Who benefits from delay?
Date: June 12th, 2019
The Rowley Administration has deferred (till Friday 14th June 2019) the proposed amendments to the Freedom of Information Act 1999, (FOIA) but continues to refuse and deny us our right to be consulted on matters affecting us most. Fishermen and Friends of the Sea (FFOS) insists that the Rowley Administration not force any restrictive and prohibitive amendments down our throats. FFOS asserts that this Government must immediately host open, meaningful and nationwide public consultations on any proposed amendments before any changes whatsoever are attempted.
The FOIA establishes our rights and procedures to access public information and is a critical tool for protecting our democratic entitlement to information which mandates government accountability; promotes governance that is consistent with fairness and good administrative practice and ensures greater public input in policy creation within the public sector. Secrecy or delay does not protect the public interest. FFOS reminds the Rowley Regime that increasing the FOIA response time from 30 days to 75 days is a prohibition to public access, cripples all public interest judicial review challenges and is an unwarranted delay in the face of reasonable expectation. Or is that the intention? The Rowley approach to make it more difficult for citizens to access information is contradicting his government’s own commitment to transparency and accountability. Why this public betrayal and to whose benefit?
The AG’s rationale for the amendments is to minimize the alleged millions in legal costs which his Government incurs for failure to comply with the FOIA but this can easily be avoided if his Government simply act responsibly and promptly.
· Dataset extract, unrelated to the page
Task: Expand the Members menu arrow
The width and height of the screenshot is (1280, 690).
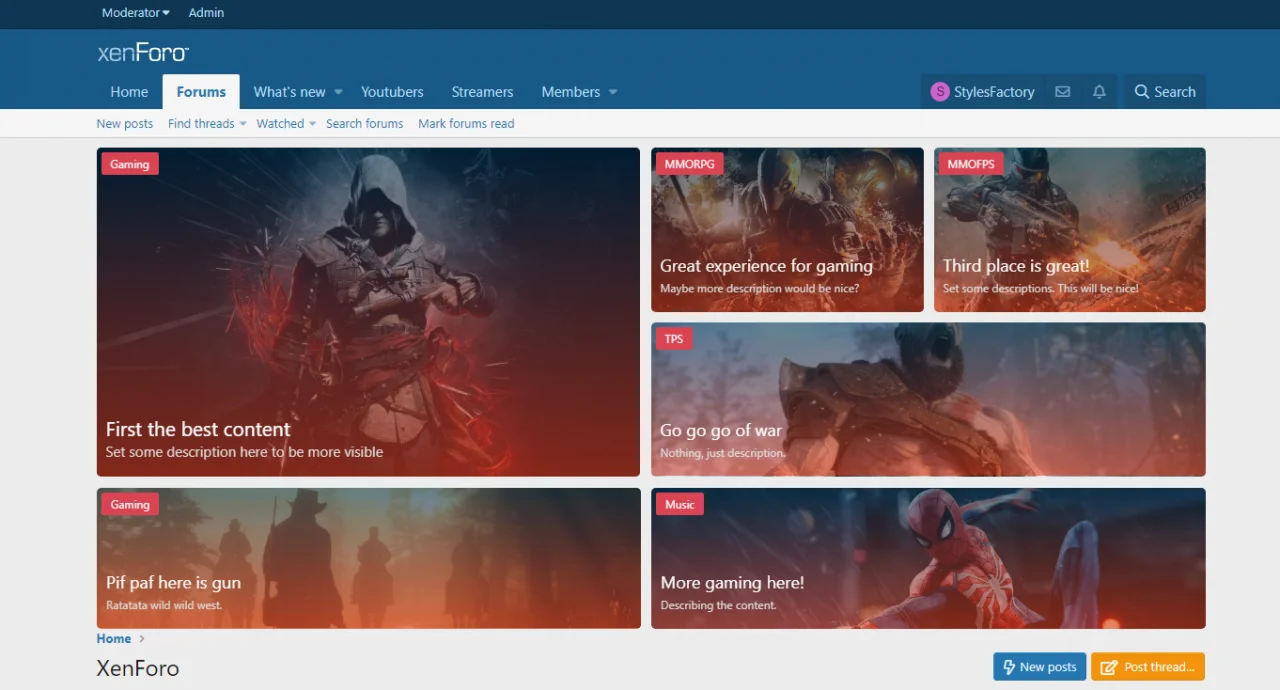Action: (x=613, y=92)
If the Court rules against the State for denying information, then it’s no fault of the FOIA but is symptomatic of the disdain of our public officers! In the approximate 100 plus nations where FOIA exists globally, all governments comply with response timeframes from 20 to 35 days except in Guyana, which permits 60 days for their FOIA. The Guyanese FOIA 60 day “world record” time frame is an exception and a bad example of failed legislation because it severely restricts and negatively affects its citizens’ ability to judicial review within the stipulated 90 days from the date of the decision.
The AG is reminded that T&T should be following the best not worst examples of public access to information. Why are we as a nation seeking to hold the Guinness world record for the longest response time for an FOIA? FFOS warns that there is a wider trend of denial of the public right to information presently reflected in the Environmental Management Authorities (EMA’s) suddenly new approach to deny public access to full copies of Environmental Impact Assessments (EIA’s).
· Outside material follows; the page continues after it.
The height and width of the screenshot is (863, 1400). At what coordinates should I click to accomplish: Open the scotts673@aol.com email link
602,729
It appears to us that the Rowley Regime is deliberately attempting to neuter and frustrate all public access to information and/or participation in the nations affairs. Civil society’s ability to meaningfully participate with technical and scientific guidance in public consultations during the Certificate of Environment Clearance (CEC) application process is crippled and undermined without this critical information of full copies of the EIA. Until the public has been fully consulted on any parliamentary amendments, the notorious corruption of our hooded public officers will continue to erode our children’s future by draining our Treasury, giving away our patrimony and neutering our public interest movements. We as patriots must stand firmly and united regardless of petty perceived differences to stop our rights from being weakened one brick at a time. Freedom to access information is now not a privilege but a right. FFOS calls on the Rowley regime to not have fear and to let the ‘Court of Public Opinion’ be the judge.